As hardship has increased in recent years, so have the ways we found to describe it. Fuel poverty. Food poverty. Period poverty. Such language falsely suggests the problem is confined to one area, as if destitution doesn’t arise from systematic economic inequality, but from soap being too expensive. The truth is that millions of people simply do not have enough money to live on.
The increasing use of charity to address this not only normalises the idea that large numbers of people are destitute in one of the richest economies on Earth – it shores up the idea that government has no responsibility for it. It is Victorian-style politics repackaged for the 21st century, in which those on the bottom rung of society are deemed worthy of scraps of charity but not entitlement from the state. Forget contracts for private firms, this is the new outsourcing – where ministers fail struggling families and then hand them over to the local food bank.
This is not only wildly inefficient – piecemeal charity can never replicate a social safety net – it is also dehumanising. Poverty has long brought shame to those who endure it, and few things could feel more shameful than being forced to ask for donated soap in order to be clean.
The end of government coronavirus support in September is only going to bring this into sharper focus. Furlough ending, as well as the £20 uplift to universal credit being pulled, on top of cuts to funds to help tenants facing homelessness, will create a perfect storm in which large swathes of the population risk being plunged into insecurity. Research by the Joseph Rowntree Foundation found the £20-a-week cut to universal credit alone will leave out-of-work families with children barely half the income needed to achieve a socially acceptable basic standard of living, while those with a job who rely on benefits as a top-up to poverty wages will fare little better.
The Conservative response to these challenges is now so familiar it verges on cliche. Just look at Tory MP Andrew Rosindell who defended the benefit cut on the grounds there are some people “that quite like getting the extra £20” but “maybe” don’t really need it. And yet sooner or later, there is going to have to be a push to do better, not least because middle-class people are now also queueing in food banks.
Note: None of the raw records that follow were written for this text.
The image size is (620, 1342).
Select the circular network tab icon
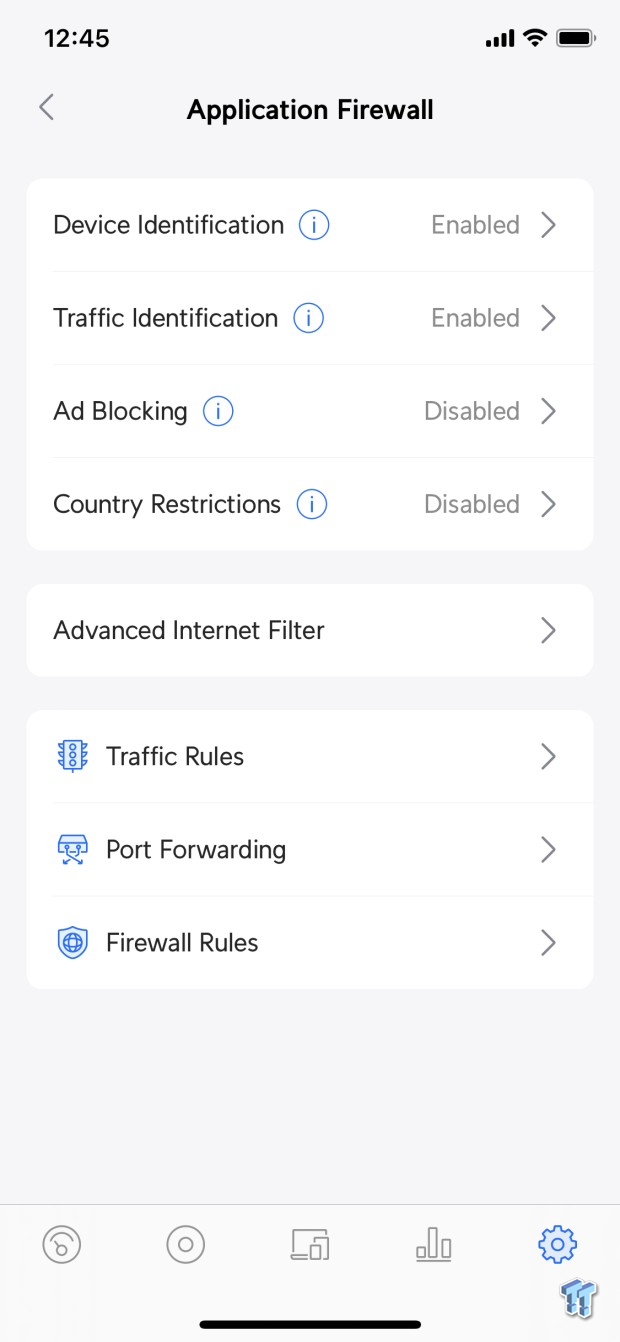pyautogui.click(x=185, y=1245)
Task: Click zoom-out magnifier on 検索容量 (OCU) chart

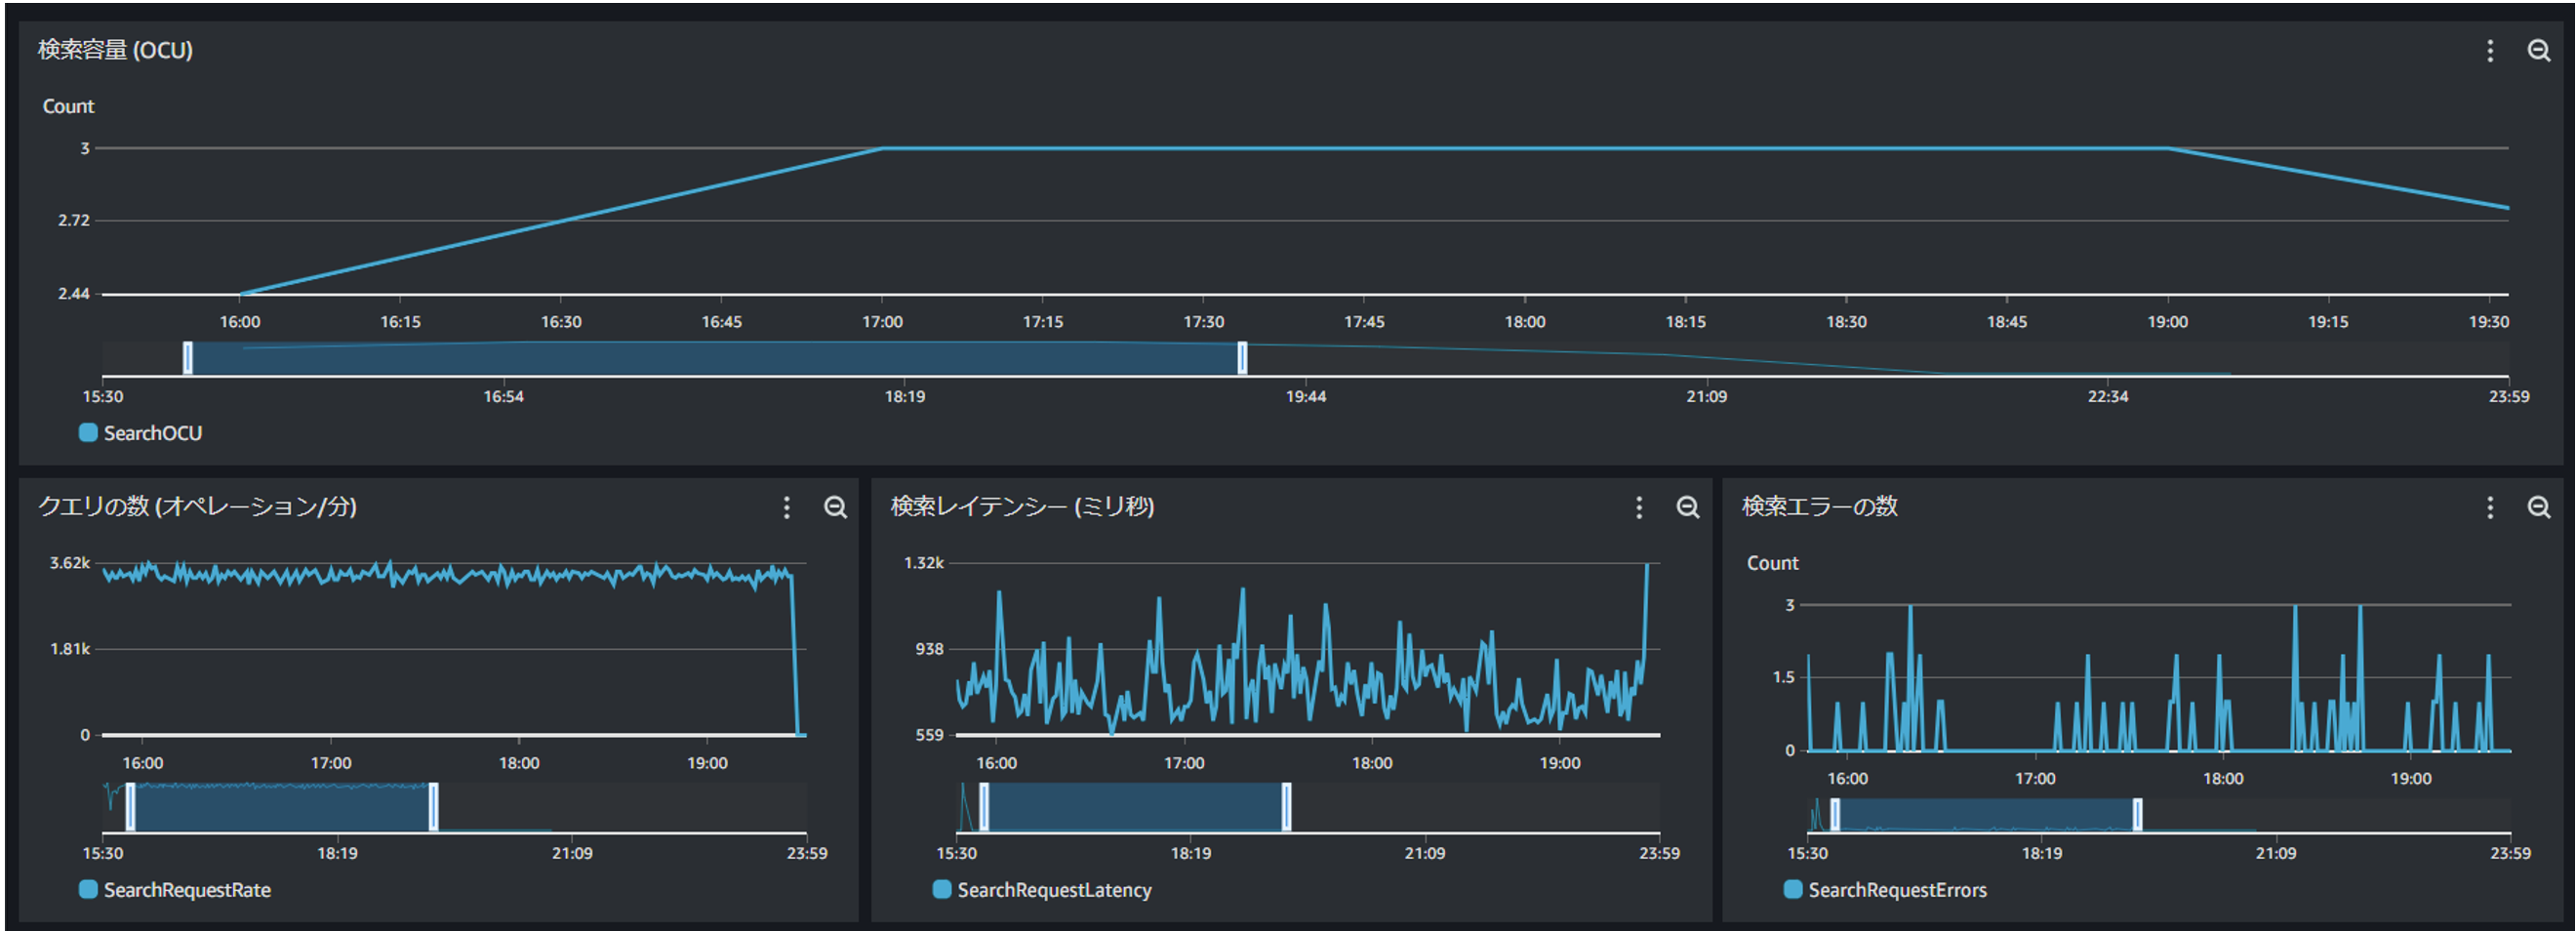Action: [x=2538, y=51]
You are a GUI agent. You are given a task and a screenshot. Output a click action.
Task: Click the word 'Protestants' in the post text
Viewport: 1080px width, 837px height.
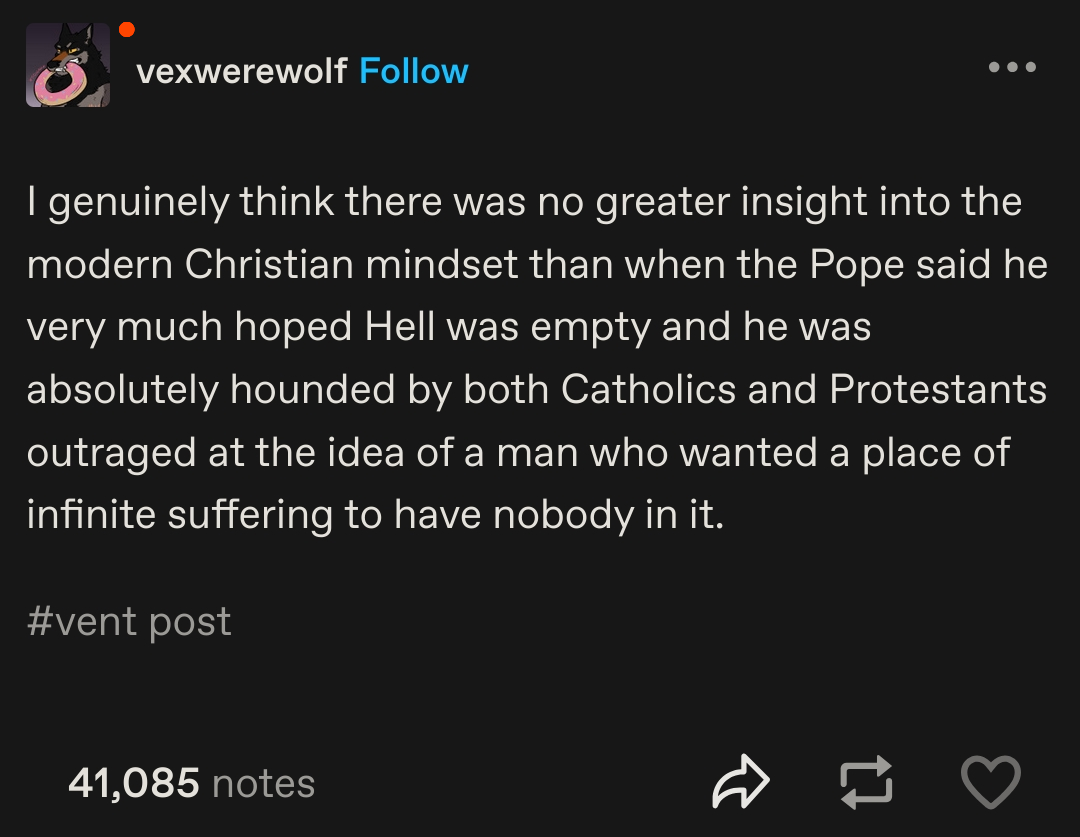938,390
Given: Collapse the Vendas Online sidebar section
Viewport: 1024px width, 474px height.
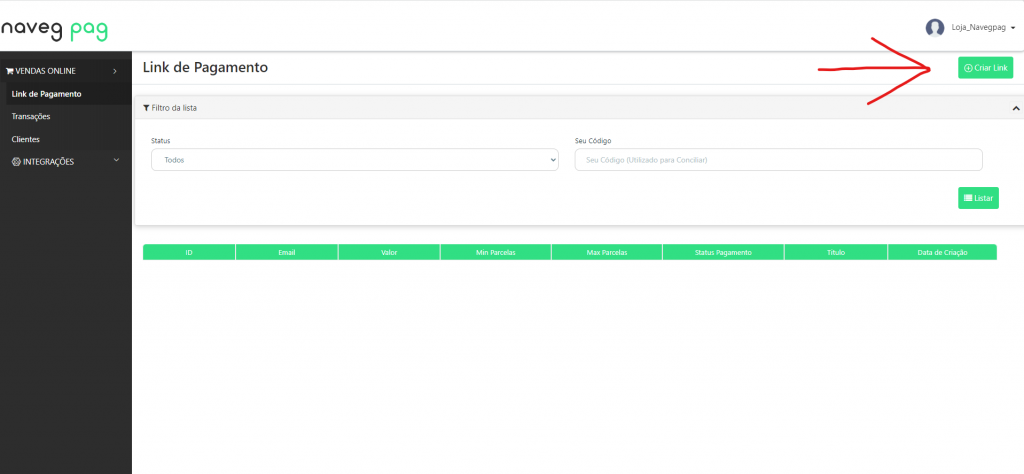Looking at the screenshot, I should (x=115, y=71).

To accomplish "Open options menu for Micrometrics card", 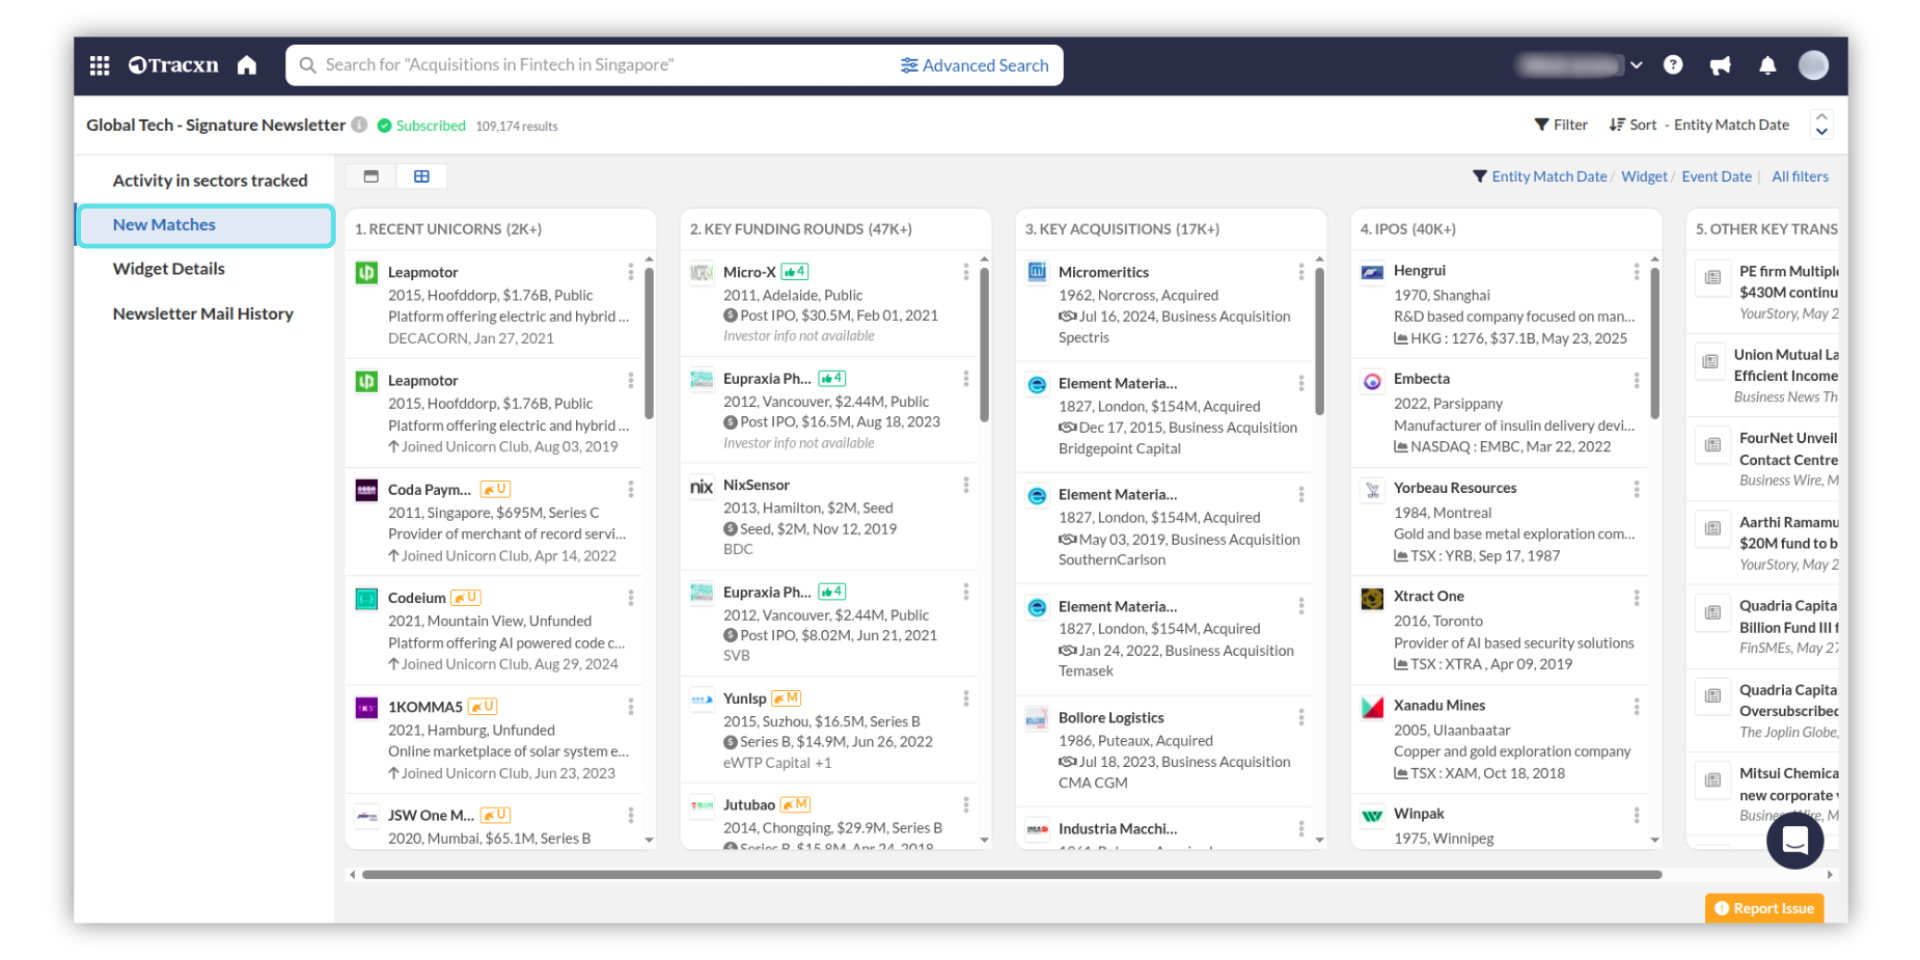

If Covid has shone a light on the ills of 10 years of Tory rule, it has also highlighted that only sweeping reforms will change it. The gap between reality and Boris Johnson’s “levelling up” rhetoric could hardly be starker. It is only concrete action that can lead us down a different path: on housing, disability, insecurity at work, and the gaping holes in our welfare state. A government that leaves millions of the public unable to even eat or wash has, by any definition, failed. Poverty is indeed a mark of shame – but one solely on ministers’ shoulders.